(Set task):
Copy the following items word for word, reproducing every line as it stands.
* * *
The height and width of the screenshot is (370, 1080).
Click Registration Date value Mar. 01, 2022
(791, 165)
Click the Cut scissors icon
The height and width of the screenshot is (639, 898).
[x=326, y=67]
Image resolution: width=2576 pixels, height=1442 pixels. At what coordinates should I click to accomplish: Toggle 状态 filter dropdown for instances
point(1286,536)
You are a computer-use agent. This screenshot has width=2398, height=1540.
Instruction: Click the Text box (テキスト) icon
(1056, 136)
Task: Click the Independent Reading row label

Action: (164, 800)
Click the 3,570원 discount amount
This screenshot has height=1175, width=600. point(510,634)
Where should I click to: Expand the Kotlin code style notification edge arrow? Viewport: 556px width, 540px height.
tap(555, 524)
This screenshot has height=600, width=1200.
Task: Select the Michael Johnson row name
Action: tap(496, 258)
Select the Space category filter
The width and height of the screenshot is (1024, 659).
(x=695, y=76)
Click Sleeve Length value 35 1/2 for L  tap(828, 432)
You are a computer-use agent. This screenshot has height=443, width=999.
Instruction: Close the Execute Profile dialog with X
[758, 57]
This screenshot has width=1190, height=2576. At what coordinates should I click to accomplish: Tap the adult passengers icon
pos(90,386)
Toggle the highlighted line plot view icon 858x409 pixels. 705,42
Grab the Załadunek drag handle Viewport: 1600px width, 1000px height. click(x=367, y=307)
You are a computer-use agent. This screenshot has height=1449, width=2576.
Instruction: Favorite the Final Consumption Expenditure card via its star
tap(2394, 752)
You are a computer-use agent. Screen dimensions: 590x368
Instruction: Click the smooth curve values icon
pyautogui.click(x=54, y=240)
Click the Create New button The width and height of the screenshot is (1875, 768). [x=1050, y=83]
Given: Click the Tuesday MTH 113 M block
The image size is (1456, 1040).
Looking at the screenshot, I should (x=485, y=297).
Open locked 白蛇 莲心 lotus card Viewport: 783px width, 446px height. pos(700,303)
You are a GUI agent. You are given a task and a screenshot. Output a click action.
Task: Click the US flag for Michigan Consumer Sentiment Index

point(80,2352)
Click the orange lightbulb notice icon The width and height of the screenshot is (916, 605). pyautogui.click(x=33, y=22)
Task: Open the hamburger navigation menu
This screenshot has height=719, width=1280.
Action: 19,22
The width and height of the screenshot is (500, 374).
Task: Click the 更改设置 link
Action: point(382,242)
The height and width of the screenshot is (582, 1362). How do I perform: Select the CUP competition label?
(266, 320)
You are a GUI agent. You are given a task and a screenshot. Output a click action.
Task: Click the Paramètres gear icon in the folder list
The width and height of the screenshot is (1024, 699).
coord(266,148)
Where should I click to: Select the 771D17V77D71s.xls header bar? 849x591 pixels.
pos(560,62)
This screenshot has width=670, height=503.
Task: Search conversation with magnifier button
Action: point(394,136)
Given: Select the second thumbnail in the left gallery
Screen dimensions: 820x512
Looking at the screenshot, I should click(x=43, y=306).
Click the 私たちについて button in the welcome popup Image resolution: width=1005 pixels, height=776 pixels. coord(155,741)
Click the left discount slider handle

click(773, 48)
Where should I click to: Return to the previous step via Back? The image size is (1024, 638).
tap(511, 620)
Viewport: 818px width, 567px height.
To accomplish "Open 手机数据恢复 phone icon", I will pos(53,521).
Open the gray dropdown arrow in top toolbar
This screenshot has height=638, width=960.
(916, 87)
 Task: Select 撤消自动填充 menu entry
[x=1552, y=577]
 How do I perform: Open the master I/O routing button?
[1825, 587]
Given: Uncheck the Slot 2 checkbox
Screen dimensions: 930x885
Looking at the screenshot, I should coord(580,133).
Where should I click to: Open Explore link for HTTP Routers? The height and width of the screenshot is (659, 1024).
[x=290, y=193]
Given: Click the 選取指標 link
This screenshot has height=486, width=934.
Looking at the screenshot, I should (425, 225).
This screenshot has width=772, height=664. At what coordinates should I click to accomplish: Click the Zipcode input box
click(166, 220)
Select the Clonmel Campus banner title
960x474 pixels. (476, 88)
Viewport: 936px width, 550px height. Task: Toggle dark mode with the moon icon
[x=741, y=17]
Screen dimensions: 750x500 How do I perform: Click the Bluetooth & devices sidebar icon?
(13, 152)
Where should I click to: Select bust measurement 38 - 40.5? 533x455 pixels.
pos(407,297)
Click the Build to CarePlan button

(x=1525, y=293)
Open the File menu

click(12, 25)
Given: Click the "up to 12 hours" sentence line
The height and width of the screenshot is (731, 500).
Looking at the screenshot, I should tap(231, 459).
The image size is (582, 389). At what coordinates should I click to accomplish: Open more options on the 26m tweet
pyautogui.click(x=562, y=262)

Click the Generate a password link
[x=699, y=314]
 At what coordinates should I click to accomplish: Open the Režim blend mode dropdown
* * *
(Task solution):
The height and width of the screenshot is (370, 1080).
Click Registration Date value Mar. 01, 2022
(791, 165)
Click the Cut scissors icon
The height and width of the screenshot is (639, 898).
[x=326, y=67]
Image resolution: width=2576 pixels, height=1442 pixels. At what coordinates should I click to accomplish: Toggle 状态 filter dropdown for instances
point(1286,536)
You are a computer-use agent. This screenshot has width=2398, height=1540.
Instruction: Click the Text box (テキスト) icon
(1056, 136)
Task: Click the Independent Reading row label

Action: (164, 800)
Click the 3,570원 discount amount
This screenshot has height=1175, width=600. point(510,634)
Where should I click to: Expand the Kotlin code style notification edge arrow? Viewport: 556px width, 540px height.
tap(555, 524)
This screenshot has height=600, width=1200.
Task: Select the Michael Johnson row name
Action: tap(496, 258)
Select the Space category filter
The width and height of the screenshot is (1024, 659).
(x=695, y=76)
Click Sleeve Length value 35 1/2 for L  tap(828, 432)
You are a computer-use agent. This screenshot has height=443, width=999.
Instruction: Close the Execute Profile dialog with X
[758, 57]
This screenshot has width=1190, height=2576. At what coordinates should I click to accomplish: Tap the adult passengers icon
pos(90,386)
Toggle the highlighted line plot view icon 858x409 pixels. 705,42
Grab the Załadunek drag handle Viewport: 1600px width, 1000px height. click(x=367, y=307)
You are a computer-use agent. This screenshot has height=1449, width=2576.
Instruction: Favorite the Final Consumption Expenditure card via its star
tap(2394, 752)
You are a computer-use agent. Screen dimensions: 590x368
Instruction: Click the smooth curve values icon
pyautogui.click(x=54, y=240)
Click the Create New button The width and height of the screenshot is (1875, 768). [x=1050, y=83]
Given: Click the Tuesday MTH 113 M block
The image size is (1456, 1040).
Looking at the screenshot, I should (x=485, y=297).
Open locked 白蛇 莲心 lotus card Viewport: 783px width, 446px height. pos(700,303)
You are a GUI agent. You are given a task and a screenshot. Output a click action.
Task: Click the US flag for Michigan Consumer Sentiment Index

point(80,2352)
Click the orange lightbulb notice icon The width and height of the screenshot is (916, 605). pyautogui.click(x=33, y=22)
Task: Open the hamburger navigation menu
This screenshot has height=719, width=1280.
Action: 19,22
The width and height of the screenshot is (500, 374).
Task: Click the 更改设置 link
Action: point(382,242)
The height and width of the screenshot is (582, 1362). How do I perform: Select the CUP competition label?
(266, 320)
You are a GUI agent. You are given a task and a screenshot. Output a click action.
Task: Click the Paramètres gear icon in the folder list
The width and height of the screenshot is (1024, 699).
coord(266,148)
Where should I click to: Select the 771D17V77D71s.xls header bar? 849x591 pixels.
pos(560,62)
This screenshot has width=670, height=503.
Task: Search conversation with magnifier button
Action: point(394,136)
Given: Select the second thumbnail in the left gallery
Screen dimensions: 820x512
Looking at the screenshot, I should click(x=43, y=306).
Click the 私たちについて button in the welcome popup Image resolution: width=1005 pixels, height=776 pixels. coord(155,741)
Click the left discount slider handle

click(773, 48)
Where should I click to: Return to the previous step via Back? The image size is (1024, 638).
tap(511, 620)
Viewport: 818px width, 567px height.
To accomplish "Open 手机数据恢复 phone icon", I will pos(53,521).
Open the gray dropdown arrow in top toolbar
This screenshot has height=638, width=960.
(916, 87)
 Task: Select 撤消自动填充 menu entry
[x=1552, y=577]
 How do I perform: Open the master I/O routing button?
[1825, 587]
Given: Uncheck the Slot 2 checkbox
Screen dimensions: 930x885
Looking at the screenshot, I should coord(580,133).
Where should I click to: Open Explore link for HTTP Routers? The height and width of the screenshot is (659, 1024).
[x=290, y=193]
Given: Click the 選取指標 link
This screenshot has height=486, width=934.
Looking at the screenshot, I should (425, 225).
This screenshot has width=772, height=664. At what coordinates should I click to accomplish: Click the Zipcode input box
click(166, 220)
Select the Clonmel Campus banner title
960x474 pixels. (476, 88)
Viewport: 936px width, 550px height. Task: Toggle dark mode with the moon icon
[x=741, y=17]
Screen dimensions: 750x500 How do I perform: Click the Bluetooth & devices sidebar icon?
(13, 152)
Where should I click to: Select bust measurement 38 - 40.5? 533x455 pixels.
pos(407,297)
Click the Build to CarePlan button

(x=1525, y=293)
Open the File menu

click(12, 25)
Given: Click the "up to 12 hours" sentence line
The height and width of the screenshot is (731, 500).
Looking at the screenshot, I should tap(231, 459).
The image size is (582, 389). At what coordinates should I click to accomplish: Open more options on the 26m tweet
pyautogui.click(x=562, y=262)

Click the Generate a password link
[x=699, y=314]
 At what coordinates should I click to accomplish: Open the Režim blend mode dropdown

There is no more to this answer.